Jan 30, 2007 – The Federal Reserve will soon be meeting to discuss whether to increase short-term interest rates. Most observers expect the benchmark federal funds rate to remain unchanged at 5.25%.
There are two opposing points of view about the direction that interest rates will be taking, which is always the case when it comes to markets – after all, for every buyer there is a seller. Some argue that the economy is weak and that if the Fed does anything it should be lowering rates. Others argue that inflationary pressures are building and that the Fed should be raising rates.
I’m not going to predict what the Fed might or might not do at its next meeting. But I am going to make an important observation about the impact of rising interest rates on gold.
Some are fearful that gold will drop if the Fed begins raising rates again. There’s no need to worry.
First of all, this argument ignores recent history. The Fed has been raising rates since June 30, 2004, taking the benchmark federal funds rate from 1% to 5.25% at present. During this period the price of gold climbed from $392 to current levels around $644. Doesn’t this result suggest that rising interest rates are bullish for gold?

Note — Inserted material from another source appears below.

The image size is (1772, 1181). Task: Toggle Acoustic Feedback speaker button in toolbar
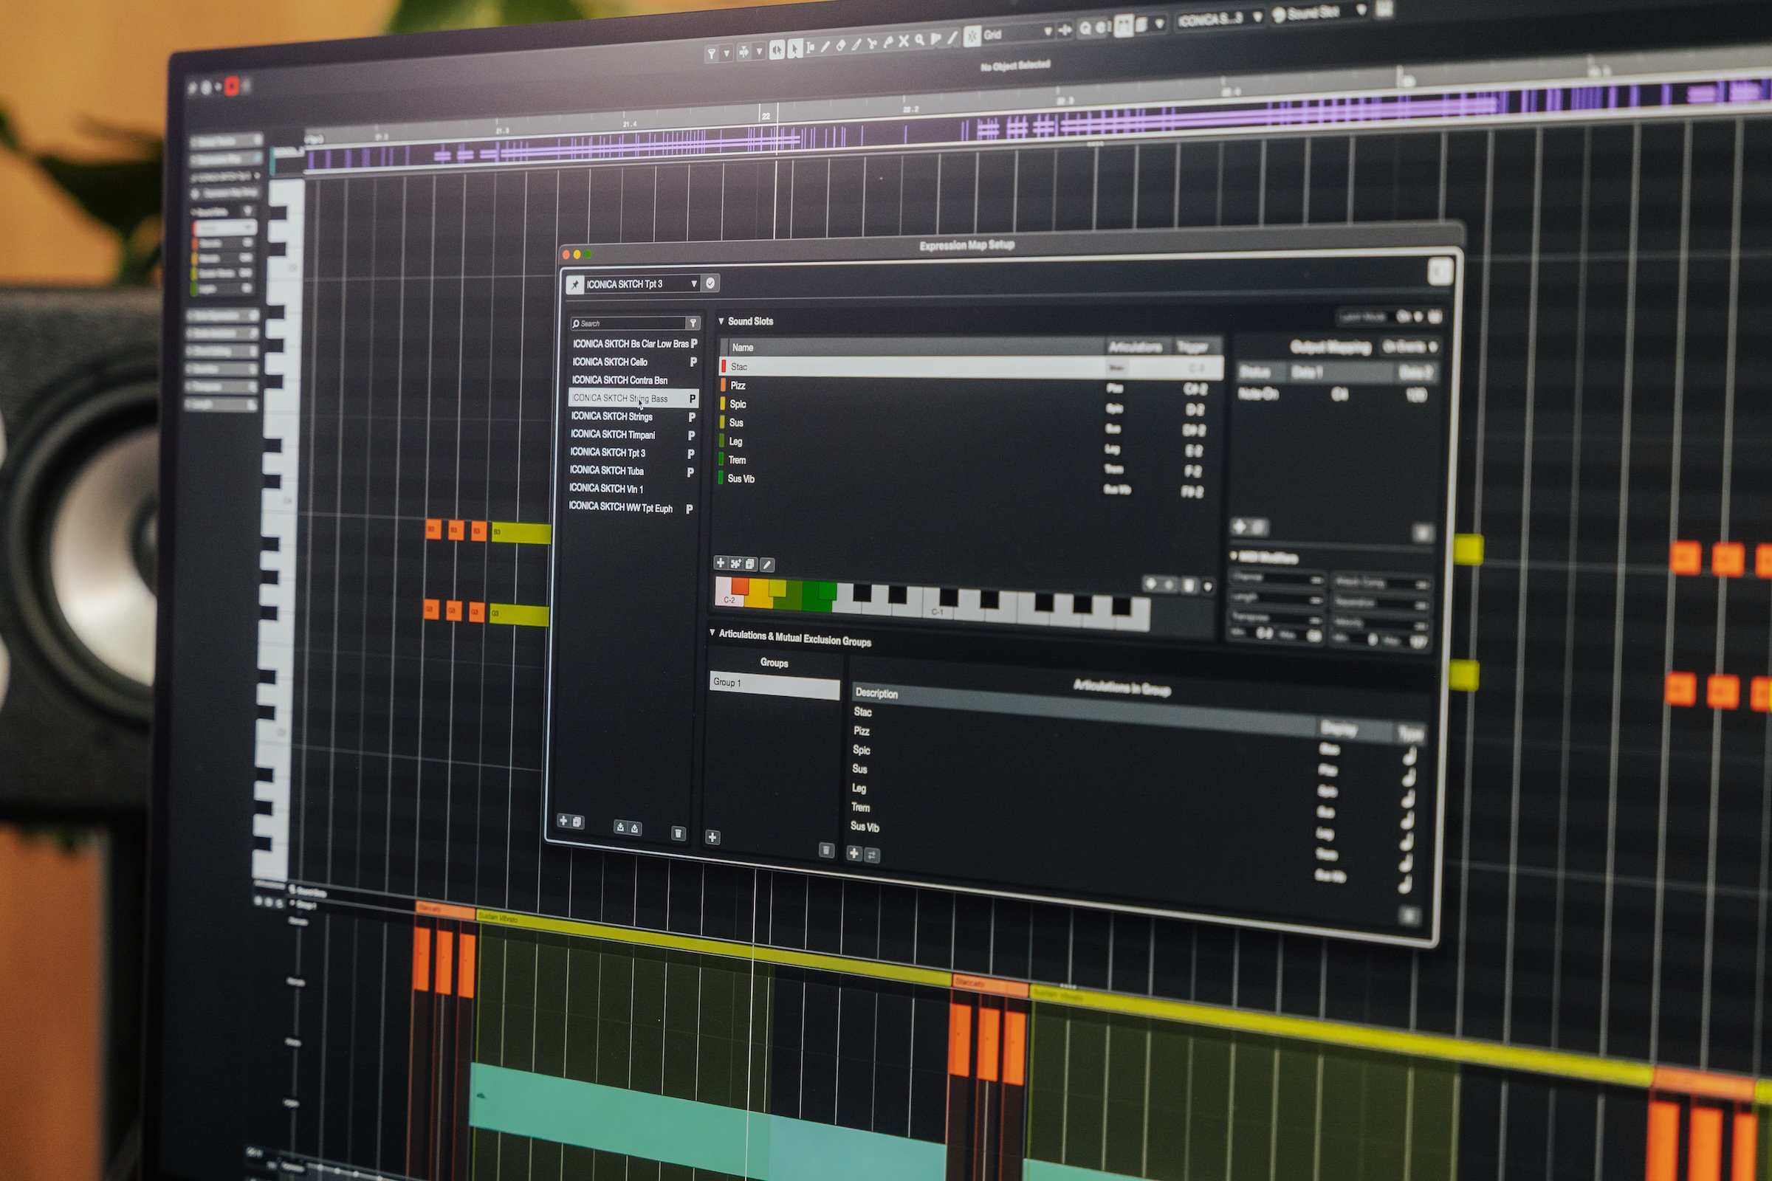click(777, 50)
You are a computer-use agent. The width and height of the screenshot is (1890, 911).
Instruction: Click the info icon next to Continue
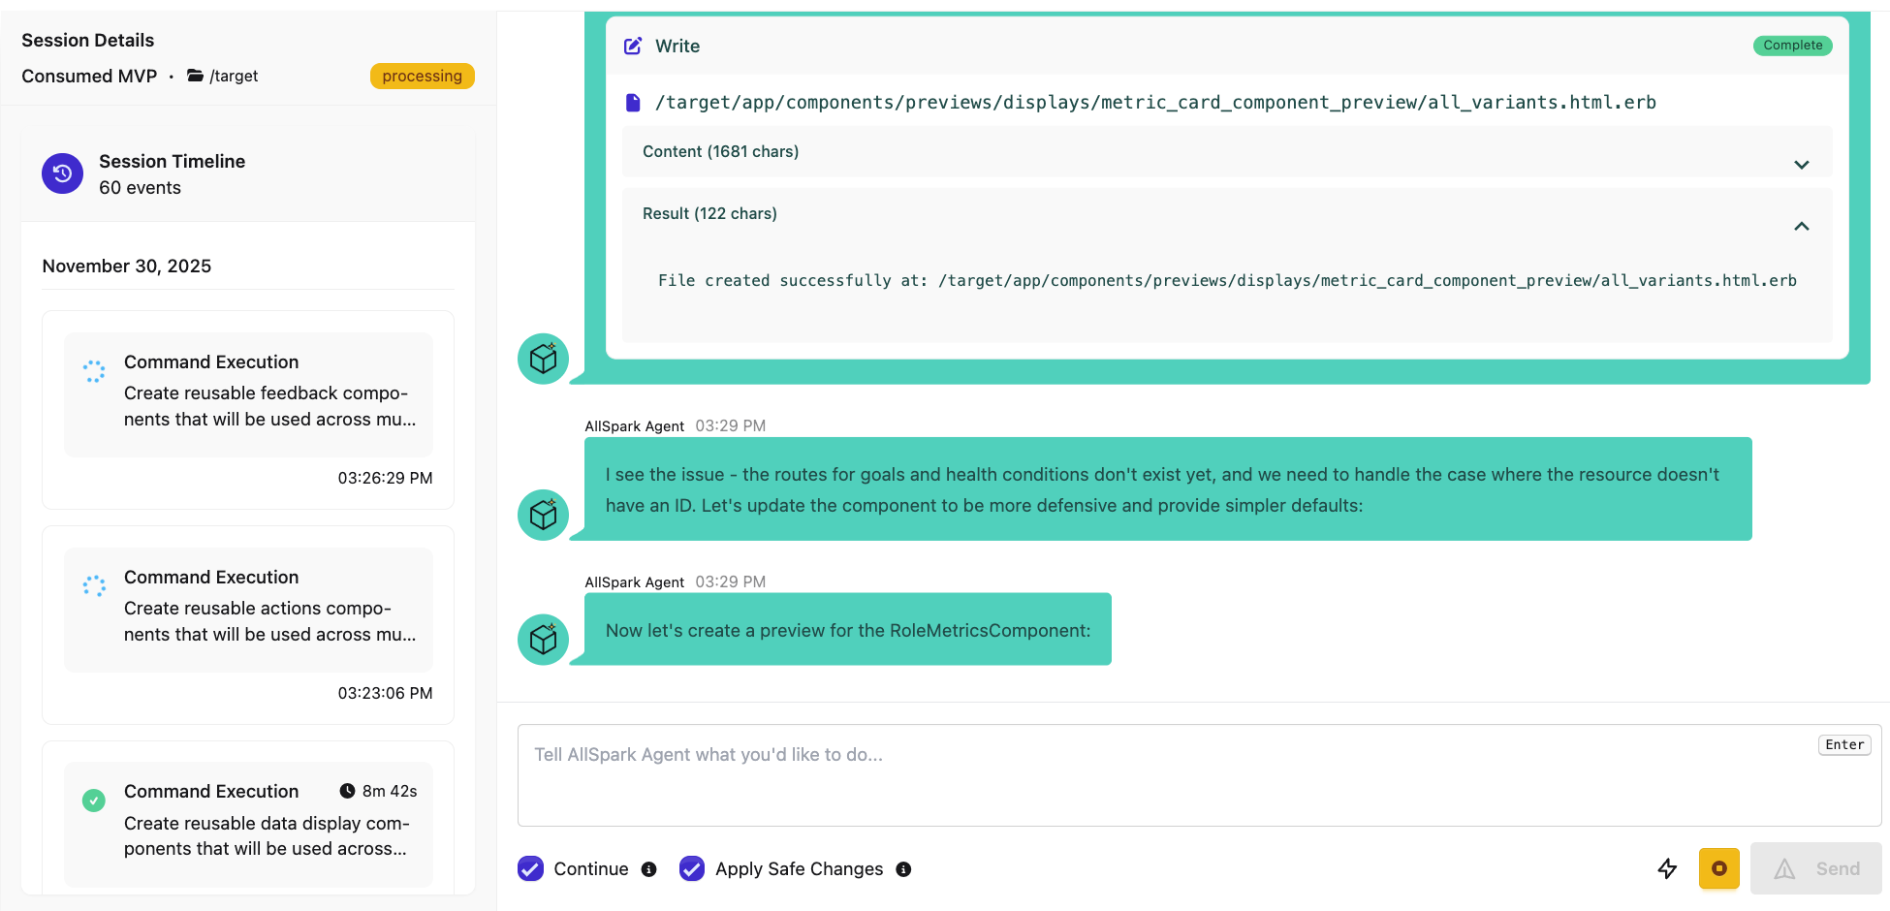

Here’s more evidence that rising interest rates are bullish for gold. The following chart shows the yield on the 10-year T-Note from January 1962 to the present.
Note the two major long-term trends on this chart. First, the green parallel lines define a period of rising yields from 1962 through the early 1980’s, during which time gold rose from $35 per ounce to a peak around $850. But since the early 1980’s, T-Note yields have been falling, confined within the parallel red lines. During most of this period the gold price was falling, or at best, moving sideways. Again, this chart suggests rising interest rates are bullish for gold, while falling rates are bearish for gold.
It is important to note the small uptrend in yields, marked again by green parallel lines. It is another period when the gold price was rising. More importantly, this chart indicates that T-Note yields are about to break out to the upside, beginning another long-term uptrend. That event would be bullish for gold, just like rising rates in the 1960s and 70s were bullish for gold.